For a little background, I first heard about GPT-2 back when it came out, a couple of years before ChatGPT hit the world stage, and some of the smartest nerds I know were marveling at the fact that you could get it to play chess competently. This was a surprising result, because LLMs use statistical techniques against words to predict outputs given an input. It shouldn’t know what “chess” is, and it shouldn’t be competent at the game.
Early ChatGPT didn’t really impress me that much, and it routinely got stuff wrong. My best example of this would violate confidentiality, so consider that I’m not necessarily trying to convince you that old ChatGPT sucked. I think that should be obvious. Mostly I’m mentioning it to explain why I didn’t even bother to start trying to use it or its competitors until much later.
Once Google announced Bard, I joined that bandwagon and made a few slight attempts to get it to do something useful. It mostly couldn’t, which also shouldn’t be surprising. An example of this was asking it to plan a Hawaiian vacation for me. I figured planning a vacation was the kind of thing that GenAI could probably handle, there should be lots of examples of vacations that people enjoyed. It really, really wanted me to go see the Pearl Harbor memorial. (I did not.)
Okay so that’s all fine and good. Jump to today. I use ChatGPT at work, and Claude at home, and for my use cases, I think Claude is a lot better, but I wanted to talk a little bit about what I’m actually using them for. What do I think they’re good at?
ChatGPT has proven itself quite adept at taking my stream of consciousness and making something other people could understand from it. If I start typing out the details of an email I would like to send, the important points, the audience, the tone, it will generate an email that’s perfectly cromulent. Same with a Slack message. But also same with a Jira ticket. If I know basically what needs to happen and the order it needs to happen in, then Jira saves me the trouble of spending time formatting it into a proper set of acceptance criteria.

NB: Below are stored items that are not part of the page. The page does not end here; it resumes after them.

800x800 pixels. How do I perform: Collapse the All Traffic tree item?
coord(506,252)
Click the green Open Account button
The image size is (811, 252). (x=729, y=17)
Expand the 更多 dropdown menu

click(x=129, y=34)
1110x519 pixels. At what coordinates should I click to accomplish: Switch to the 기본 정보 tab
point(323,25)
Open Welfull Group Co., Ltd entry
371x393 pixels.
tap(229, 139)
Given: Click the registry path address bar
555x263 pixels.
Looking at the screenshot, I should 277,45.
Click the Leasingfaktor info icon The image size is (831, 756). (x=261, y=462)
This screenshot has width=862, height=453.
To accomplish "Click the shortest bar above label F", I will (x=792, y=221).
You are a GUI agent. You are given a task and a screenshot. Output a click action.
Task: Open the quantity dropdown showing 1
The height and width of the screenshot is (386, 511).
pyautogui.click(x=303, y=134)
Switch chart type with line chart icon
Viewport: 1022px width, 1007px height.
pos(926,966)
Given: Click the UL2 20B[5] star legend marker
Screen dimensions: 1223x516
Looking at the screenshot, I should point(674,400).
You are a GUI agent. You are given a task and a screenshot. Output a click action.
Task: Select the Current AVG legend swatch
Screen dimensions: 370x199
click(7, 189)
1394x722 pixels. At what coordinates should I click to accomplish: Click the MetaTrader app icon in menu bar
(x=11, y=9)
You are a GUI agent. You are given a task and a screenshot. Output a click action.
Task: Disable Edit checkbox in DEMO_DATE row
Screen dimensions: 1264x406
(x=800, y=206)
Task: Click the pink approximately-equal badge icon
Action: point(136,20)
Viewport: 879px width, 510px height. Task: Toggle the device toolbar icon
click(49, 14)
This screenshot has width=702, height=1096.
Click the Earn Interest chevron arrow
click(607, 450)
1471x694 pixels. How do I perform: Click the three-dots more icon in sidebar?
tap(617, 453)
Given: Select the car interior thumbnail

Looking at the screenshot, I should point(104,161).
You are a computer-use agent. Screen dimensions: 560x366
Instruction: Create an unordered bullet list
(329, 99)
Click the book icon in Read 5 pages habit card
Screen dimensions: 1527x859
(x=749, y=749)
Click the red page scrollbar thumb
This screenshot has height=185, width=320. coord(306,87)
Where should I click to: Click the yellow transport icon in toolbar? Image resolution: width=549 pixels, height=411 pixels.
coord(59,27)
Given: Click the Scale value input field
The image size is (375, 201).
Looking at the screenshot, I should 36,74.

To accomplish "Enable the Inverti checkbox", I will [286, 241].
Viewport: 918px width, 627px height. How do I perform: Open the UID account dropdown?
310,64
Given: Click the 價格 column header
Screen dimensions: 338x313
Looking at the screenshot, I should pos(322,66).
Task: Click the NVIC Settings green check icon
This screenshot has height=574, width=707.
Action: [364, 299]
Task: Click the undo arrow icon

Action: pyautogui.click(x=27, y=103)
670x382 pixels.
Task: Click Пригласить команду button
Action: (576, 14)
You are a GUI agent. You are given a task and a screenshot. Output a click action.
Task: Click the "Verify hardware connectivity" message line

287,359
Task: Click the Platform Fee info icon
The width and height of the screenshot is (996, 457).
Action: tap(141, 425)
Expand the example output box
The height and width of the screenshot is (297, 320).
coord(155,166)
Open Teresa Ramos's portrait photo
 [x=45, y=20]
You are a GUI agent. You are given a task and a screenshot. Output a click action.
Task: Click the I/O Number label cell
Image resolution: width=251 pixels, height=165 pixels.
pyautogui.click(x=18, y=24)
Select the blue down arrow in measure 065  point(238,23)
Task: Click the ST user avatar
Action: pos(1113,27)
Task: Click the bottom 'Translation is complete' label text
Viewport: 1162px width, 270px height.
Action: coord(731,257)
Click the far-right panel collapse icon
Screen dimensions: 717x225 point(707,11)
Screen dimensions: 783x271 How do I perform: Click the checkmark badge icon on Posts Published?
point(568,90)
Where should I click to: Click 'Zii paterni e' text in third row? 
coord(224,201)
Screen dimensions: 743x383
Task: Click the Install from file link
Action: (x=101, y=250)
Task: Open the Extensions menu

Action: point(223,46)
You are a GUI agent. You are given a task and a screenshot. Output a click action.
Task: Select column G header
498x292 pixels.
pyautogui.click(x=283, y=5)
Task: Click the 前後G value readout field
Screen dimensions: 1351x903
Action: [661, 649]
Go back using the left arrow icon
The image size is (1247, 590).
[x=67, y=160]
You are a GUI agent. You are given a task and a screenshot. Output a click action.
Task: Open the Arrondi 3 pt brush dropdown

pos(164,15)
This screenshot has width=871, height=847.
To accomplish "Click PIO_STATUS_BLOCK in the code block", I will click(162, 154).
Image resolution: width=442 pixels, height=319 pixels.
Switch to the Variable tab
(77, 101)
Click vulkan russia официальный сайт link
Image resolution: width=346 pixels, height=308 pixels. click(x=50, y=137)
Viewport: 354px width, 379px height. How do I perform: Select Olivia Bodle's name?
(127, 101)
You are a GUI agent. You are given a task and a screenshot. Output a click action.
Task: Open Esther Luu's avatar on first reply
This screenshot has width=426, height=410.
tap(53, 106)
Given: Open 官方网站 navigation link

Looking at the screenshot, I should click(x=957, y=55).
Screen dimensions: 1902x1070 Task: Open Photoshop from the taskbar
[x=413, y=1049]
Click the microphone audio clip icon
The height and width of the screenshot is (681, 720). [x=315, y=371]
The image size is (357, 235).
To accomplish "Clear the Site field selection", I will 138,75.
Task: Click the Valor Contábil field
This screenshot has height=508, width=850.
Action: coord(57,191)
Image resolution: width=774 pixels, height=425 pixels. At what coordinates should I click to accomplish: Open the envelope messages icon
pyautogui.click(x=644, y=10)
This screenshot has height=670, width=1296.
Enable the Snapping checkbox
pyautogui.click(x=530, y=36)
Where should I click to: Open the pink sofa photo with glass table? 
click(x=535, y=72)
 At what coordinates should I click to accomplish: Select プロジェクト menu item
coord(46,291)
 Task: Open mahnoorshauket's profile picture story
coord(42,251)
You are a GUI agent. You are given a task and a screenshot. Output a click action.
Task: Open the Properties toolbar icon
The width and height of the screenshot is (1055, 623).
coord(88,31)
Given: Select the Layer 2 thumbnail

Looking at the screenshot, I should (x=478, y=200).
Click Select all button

Claude, with its Artifacts feature, has helped me develop and then fill out templates for data that I want to live inside my knowledge management system. I asked Claude for a template for a System of Systems document, and together we worked to refine it to have the detail level I wanted. Then I tossed it my list of systems, and it did a decent job of a first pass to fill it out.
The recurring theme is that I’ve found GenAI saves me from typing but not from thinking. Best case scenario it will prompt me with some questions that I might not have considered, but the important connection-making and organizational work is still happening in my brain. Given that, even as an unstructured stream of consciousness, the LLM can then enforce an order and produce an output that might be useful for someone else trying to understand what I thought. I don’t really expect this to change, and once the hype cycle properly dies down I think we’ll discover it’s roughly the limit of what an LLM can do. It’ll get better at doing it, but it can’t really have an “original” thought.
My question is how much money would you pay for the functionality I’ve just described? Right now both ChatGPT and Claude have generous free tiers, but that’s because their investors are expecting them to eat the world at some point, and, once eaten, for GenAI to have become so essential that people won’t be able to remember how not to use it. They’re building their captive audience today, and eventually that bill is going to come due.
I suspect the true cost of this service is a lot more than I’d be willing to pay to avoid typing an email, but time will tell. Maybe we’ll find a way to make “good enough” LLMs operate affordably. We’re still in the “a computer takes up an entire room and only universities have them” phase of this technology, and right now I have five different computers on my desk all of which are more capable than a mainframe was in 1982.
I’m also concerned about the environmental impact, in the sense that we burn a truly fantastic amount of electricity to provide this service. But I think that’s more general than LLMs. We spend a truly fantastic amount of electricity to do lots of things, and are generally incapable as a society of building real solutions to that problem.
Finally, I’m concerned that OpenAI, Anthropic, and every other GenAI company out there had to basically steal all of the world’s knowledge to build this thing. I mention this, because I think it’s worth mentioning. Copyright infringement is apparently okay when Microsoft does it, but if the consumer pirates a copy of Windows now suddenly they care? I am not compelled by arguments about how hard it would be to solve this problem, nor how much it would cost. If we wanted to, we would. But I definitely think it’s fair to consider this in your rubric for how seriously to respect the rights of corporations in turn.
For now I continue to stand by my policy of no GenAI content on this blog. It would defeat entirely the purpose. I’m not trying to impress anyone. I’m barely even trying to convince anyone. These are my thoughts, filtered through my own artistic sense of the right words to use to convey them. 90% of the value is that I took the time to express them, and 10% is whatever value other people might derive from consuming them. But it would be a tactical error to continue to avoid GenAI indefinitely. If you’re not engaging with it currently I’d strongly recommend thinking about where it might be able to help you; the answer is almost certainly not “nowhere.”